**Document passage:**
┏━━
--- ***** <*****@*****.*****> wrote:
[snip]...

> p.s.: I read to use the -wT flags for security reasons
> as well as strict to inforce good programming habits.
> your Thoughts on that issue are.....?


I received this email a couple of days ago and I thought I should respond to the group 
since the
"PS" is a good question.

The -w switch, often used on the shebang line (e.g. #!/usr/bin/perl -w), turns on 
warnings.  These
warnings will let you know when you try to use unitialized vales, non-numeric 
characters in
mathematical operations, etc.  These warnings are written to the STDERR filehandle.  
In the case
of CGI scripts, they will be written to the Web server's error log.  It's very 
important to read
this log and find these warnings.  More often than not, they'll point to an issue that 
should be
resolved.  However, once the warnings are resolved, code moved into production should 
have
warnings turned off.  Enabling warnings not only slows the program slightly, but often 
causes many
entries to be added to the error log which don't need to be there.

The -T switch turns on taint checking.  When taint checking is turned on, Perl 
considers any data
from outside of the program to be tainted and will kill your program rather than allow 
this data
to be used in an unsafe manner.  For the most part, an "unsafe manner" means "anything 
that Perl
thinks might affect a change in its environment."
┗━━
**Recorded data:**
┏━━
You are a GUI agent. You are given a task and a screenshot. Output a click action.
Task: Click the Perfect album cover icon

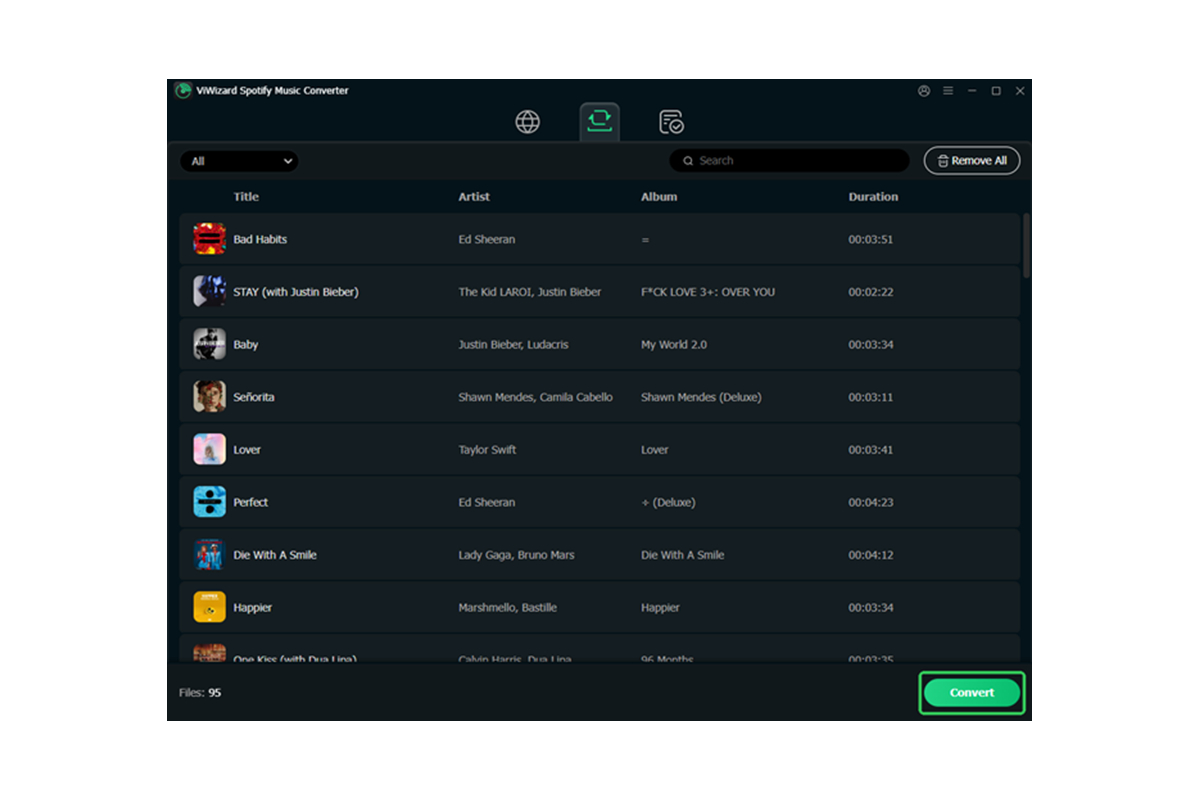209,502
┗━━
Can you write out the part of the post on Perl's -w and -T switches that begins at the words "I received this" and stops after "the STDERR filehandle."?

I received this email a couple of days ago and I thought I should respond to the group 
since the
"PS" is a good question.

The -w switch, often used on the shebang line (e.g. #!/usr/bin/perl -w), turns on 
warnings.  These
warnings will let you know when you try to use unitialized vales, non-numeric 
characters in
mathematical operations, etc.  These warnings are written to the STDERR filehandle.